Opinion
19-P-713
04-22-2020
MEMORANDUM AND ORDER PURSUANT TO RULE 1:28
A District Court jury convicted the defendant of unlawful possession of a firearm and unlawful possession of a loaded firearm. On appeal, he argues that there was insufficient evidence that he knew that the firearm was loaded. See Commonwealth v. Brown, 479 Mass. 600, 608-609 (2018). He also argues that the jury were not properly instructed with regard to that issue. Finally, he argues that his trial counsel was ineffective for failing to object to the admission of certain testimony. We affirm.
The jury also found the defendant guilty of unlawful possession of ammunition (the bullets found in the firearm). The judge dismissed that charge as duplicative of the one for unlawful possession of a loaded firearm. The jury acquitted the defendant of assault and battery by means of a dangerous weapon.
Background. In assessing sufficiency, we view the Commonwealth's evidence in the light most favorable to the Commonwealth, including drawing all reasonable inferences from that evidence in the Commonwealth's favor. See Commonwealth v. Latimore, 378 Mass. 671, 676-677 (1979). We proceed to summarize the facts the jury could have found, reserving certain details for later discussion.
On March 26, 2018, Shane Sullivan and Amanda Nohelty drove to the defendant's residence in Lawrence to repossess a vehicle that they had agreed to sell to the defendant. When they arrived there, they were met by the defendant and two women. As Nohelty was getting out of the car, one of the women physically attacked her and then the other woman did as well.

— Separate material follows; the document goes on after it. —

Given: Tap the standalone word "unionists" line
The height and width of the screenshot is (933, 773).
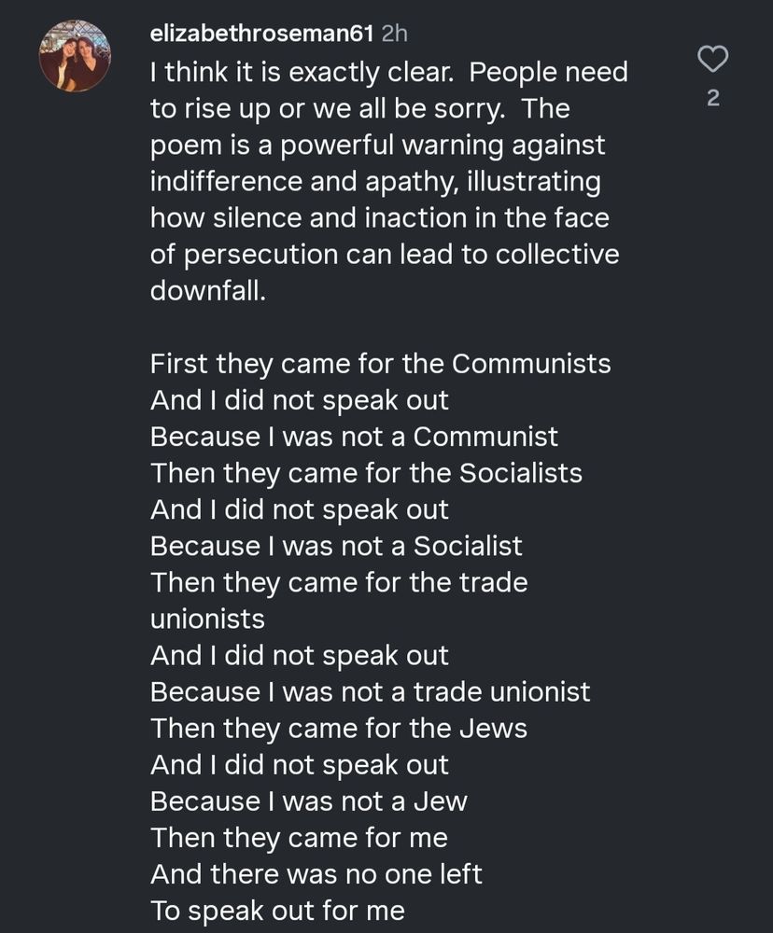Looking at the screenshot, I should 207,620.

When Sullivan got out of the car to come to the aid of Nohelty (his longtime girlfriend), the defendant stopped him and held the muzzle of a handgun against his neck while saying that he should "let it happen." Together with the two women, the defendant then ran into the house while tucking the gun into his waistband.
Responding officers spoke with those at the scene, and the defendant eventually admitted to where a handgun specifically could be found inside the house. The gun was loaded with ammunition (specifically, two bullets).
Discussion. 1. Sufficiency. While the Commonwealth must prove beyond a reasonable doubt that the defendant knew that the firearm he possessed was loaded, his state of mind can be demonstrated by circumstantial proof. Commonwealth v. Resende, 94 Mass. App. Ct. 194, 200 (2018). In our view, the facts here are analogous to those of Resende. There, as here, the defendant had carried a loaded firearm on his person, including in his waistband. "A commonsense inference from that fact alone is that a person would check to see if the firearm was loaded before putting it in his waistband." Id. Although we have held that such an inference by itself is insufficient to sustain a finding that a defendant knew a firearm was loaded, see Commonwealth v. Grayson, 96 Mass. App. Ct. 748, 755 (2019), there was more here. Specifically, there was evidence that the defendant held the gun against Sullivan's neck. Under such circumstances, rational jurors reasonably could infer, beyond a reasonable doubt, that someone using a gun in this manner knew whether it was loaded.
One of the plus factors we relied on in Resende was that the defendant there had made a threat to someone while referencing a gun. In the case before us, the gun was used in a far more direct and visceral way.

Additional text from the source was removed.